Anthony is not a calm fighter. Rather, he’s tightly sprung, coiled, always looking to pounce on his prey. He never paws with his jab, everything he throws is hard. The fighters stood right in front of each other, at close quarters, and traded serious leather for the first four rounds. Peterson’s superior technique was the difference—elbows tucked in, punches short and straight, and a firm turtle defense that has kept his face clean thus far. Jose, on the other hand, dropped his hands before loading up. His shots were wide, and pushed instead of snapped. Ability played a role too; Jose was cement-footed with average hand-speed. All this amounted to him getting regularly beaten to the punch.
Two pretty good fighters took in Peterson’s performance and provided commentary. While they liked what they saw, each suggested he’d be that much more lethal if he mixed up his attack. Sitting ringside, Floyd Maweather Jnr. said Anthony should “relax,” take a few rounds to feel out his opponent and work the jab up and down. But “Pretty Boy” also likened him to Winky Wright, complimented his hook, and anointed him a future world champion.
The in-studio guest in Bristol, Connecticut was Kelly Pavlik, perhaps the hottest fighter in the game coming off his destruction of Edison Miranda last week. From one puncher to another, Pavlik advised Anthony to work more angles, throw in some shoulder rolls, and “not throw everything hard.” Certainly, Kelly practices what he preaches, ultimately dispatching Jose Luis Zertuche and Miranda with stuff that wasn’t really hard, just smartly set up.
Still fighting in a phone booth, Jose held a lot beginning in the fifth. He also used his head opportunistically when clinching. Not always knowing how to respond, Peterson showed his frustration. When the ref separated them, Anthony went back to work. The battering began to tell in the sixth and seventh.

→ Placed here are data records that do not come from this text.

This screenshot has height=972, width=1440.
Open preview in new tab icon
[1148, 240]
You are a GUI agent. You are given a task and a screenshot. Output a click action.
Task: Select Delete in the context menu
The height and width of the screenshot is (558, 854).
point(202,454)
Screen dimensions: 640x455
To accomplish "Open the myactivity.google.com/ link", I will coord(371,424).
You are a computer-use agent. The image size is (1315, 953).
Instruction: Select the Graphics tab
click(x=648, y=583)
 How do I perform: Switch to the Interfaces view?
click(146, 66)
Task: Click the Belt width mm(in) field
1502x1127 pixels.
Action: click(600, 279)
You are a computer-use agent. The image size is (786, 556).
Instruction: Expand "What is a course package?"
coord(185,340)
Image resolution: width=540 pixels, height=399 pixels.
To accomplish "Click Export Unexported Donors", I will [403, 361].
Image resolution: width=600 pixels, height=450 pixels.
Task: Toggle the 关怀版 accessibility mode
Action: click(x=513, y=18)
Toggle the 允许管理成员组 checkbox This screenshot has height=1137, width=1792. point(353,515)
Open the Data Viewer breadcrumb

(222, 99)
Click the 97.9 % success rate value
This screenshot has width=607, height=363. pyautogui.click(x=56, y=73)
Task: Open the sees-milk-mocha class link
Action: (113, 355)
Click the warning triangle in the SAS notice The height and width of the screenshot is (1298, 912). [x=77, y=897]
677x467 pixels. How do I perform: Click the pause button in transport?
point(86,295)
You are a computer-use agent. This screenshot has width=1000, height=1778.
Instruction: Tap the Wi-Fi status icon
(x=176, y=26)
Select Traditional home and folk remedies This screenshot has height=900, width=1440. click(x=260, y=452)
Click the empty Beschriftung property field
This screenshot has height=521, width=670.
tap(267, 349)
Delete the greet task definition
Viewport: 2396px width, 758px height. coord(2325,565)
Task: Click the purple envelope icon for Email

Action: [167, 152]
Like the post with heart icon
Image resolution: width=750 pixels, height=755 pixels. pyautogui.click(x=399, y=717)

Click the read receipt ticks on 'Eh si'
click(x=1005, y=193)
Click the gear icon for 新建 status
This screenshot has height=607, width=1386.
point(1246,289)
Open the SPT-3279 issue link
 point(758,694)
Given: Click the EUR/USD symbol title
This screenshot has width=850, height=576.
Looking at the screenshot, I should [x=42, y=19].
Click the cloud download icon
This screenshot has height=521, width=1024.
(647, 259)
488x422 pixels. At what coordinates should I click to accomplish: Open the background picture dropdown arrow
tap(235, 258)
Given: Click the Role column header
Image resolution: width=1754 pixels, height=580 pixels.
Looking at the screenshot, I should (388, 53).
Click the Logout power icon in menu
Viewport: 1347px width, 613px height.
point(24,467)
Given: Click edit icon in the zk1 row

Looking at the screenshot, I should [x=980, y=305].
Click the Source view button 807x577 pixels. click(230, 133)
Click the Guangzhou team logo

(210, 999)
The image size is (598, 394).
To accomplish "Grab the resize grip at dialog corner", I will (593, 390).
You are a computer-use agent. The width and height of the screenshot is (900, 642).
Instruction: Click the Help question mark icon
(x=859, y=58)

At the end of the eighth a knockout seemed imminent, as Jose was wobbled with a barrage of shots to the body and head. But he had a set of whiskers Bluebeard would envy.
A minute or so into the ninth, Jose finally hit the deck, although it wasn’t ruled a knockdown. He absorbed a series of flush hooks. This time when he looked to hold, Anthony viciously pushed him off and followed with a body shot. He was felled by attrition as much as anything.
When he arose, Anthony charged in. When he got in punching range, Peterson took a hard step to the side and created a gaping opening for himself. Where had he been hiding this move for the past eight heats!? The move set up some clean shots to the head and a debilitating one to the body. Jose visited the canvas once again. Had the ref not jumped in, his corner would have.
Anthony is currently ranked #1 by the WBO. He thinks he’s ready for Juan “Baby Bull” Diaz. No one doubts that it would be a barnburner. Realistically, he’s several fights away from a title bid and there are many trials he has yet to pass. Mark it on your calendar, his time will come.
Big brother Lamont, 23, was in the televised co-feature. With only 8 wins coming by stoppage in his spotless 20-0 record, the jnr. welter was in need of a knockout. 18-year vet and late sub John Brown was a good mark.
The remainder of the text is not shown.